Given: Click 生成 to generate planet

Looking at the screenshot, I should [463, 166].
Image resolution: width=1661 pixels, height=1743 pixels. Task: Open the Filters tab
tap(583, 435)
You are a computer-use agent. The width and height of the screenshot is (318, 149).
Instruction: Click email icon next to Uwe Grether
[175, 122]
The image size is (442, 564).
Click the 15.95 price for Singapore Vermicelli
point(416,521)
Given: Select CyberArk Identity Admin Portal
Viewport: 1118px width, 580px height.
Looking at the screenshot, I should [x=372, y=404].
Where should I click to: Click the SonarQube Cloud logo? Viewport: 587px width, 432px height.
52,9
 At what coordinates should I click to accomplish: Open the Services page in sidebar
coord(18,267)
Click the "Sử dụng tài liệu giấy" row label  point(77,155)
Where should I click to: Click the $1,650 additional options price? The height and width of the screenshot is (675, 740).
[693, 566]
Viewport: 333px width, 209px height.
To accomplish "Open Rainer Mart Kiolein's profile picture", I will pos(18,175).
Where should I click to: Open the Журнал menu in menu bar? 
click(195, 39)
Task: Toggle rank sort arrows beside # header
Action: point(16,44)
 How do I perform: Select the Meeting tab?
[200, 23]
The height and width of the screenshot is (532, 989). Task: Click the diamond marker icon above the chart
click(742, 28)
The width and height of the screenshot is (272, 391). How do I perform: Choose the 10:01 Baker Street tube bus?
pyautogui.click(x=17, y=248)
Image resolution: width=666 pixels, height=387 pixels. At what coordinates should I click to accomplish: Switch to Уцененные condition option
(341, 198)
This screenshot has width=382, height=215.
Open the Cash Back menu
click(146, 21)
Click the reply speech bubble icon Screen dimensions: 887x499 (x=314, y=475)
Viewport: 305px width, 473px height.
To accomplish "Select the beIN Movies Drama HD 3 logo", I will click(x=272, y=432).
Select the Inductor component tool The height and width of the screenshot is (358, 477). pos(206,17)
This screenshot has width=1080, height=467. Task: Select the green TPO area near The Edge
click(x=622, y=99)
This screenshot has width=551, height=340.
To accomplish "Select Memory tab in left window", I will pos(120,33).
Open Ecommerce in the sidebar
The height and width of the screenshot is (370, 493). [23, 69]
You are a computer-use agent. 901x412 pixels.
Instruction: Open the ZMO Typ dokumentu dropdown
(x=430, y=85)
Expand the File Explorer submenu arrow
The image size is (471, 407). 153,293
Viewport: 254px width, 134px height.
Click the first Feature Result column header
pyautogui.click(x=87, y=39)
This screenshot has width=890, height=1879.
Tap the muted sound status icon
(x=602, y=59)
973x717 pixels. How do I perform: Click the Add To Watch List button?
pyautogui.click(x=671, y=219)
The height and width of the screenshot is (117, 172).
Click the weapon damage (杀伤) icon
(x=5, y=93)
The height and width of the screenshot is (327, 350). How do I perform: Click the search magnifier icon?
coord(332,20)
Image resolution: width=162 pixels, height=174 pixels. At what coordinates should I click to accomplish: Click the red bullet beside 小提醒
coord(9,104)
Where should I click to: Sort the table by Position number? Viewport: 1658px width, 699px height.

▶ [Task prompt] Of the lines above, retype only those from the line containing "dụng tài liệu" through the line containing "Viewport: 333px width, 209px height.", including both, exactly.

▶ [Expected answer]
Click the "Sử dụng tài liệu giấy" row label  point(77,155)
Where should I click to: Click the $1,650 additional options price? The height and width of the screenshot is (675, 740).
[693, 566]
Viewport: 333px width, 209px height.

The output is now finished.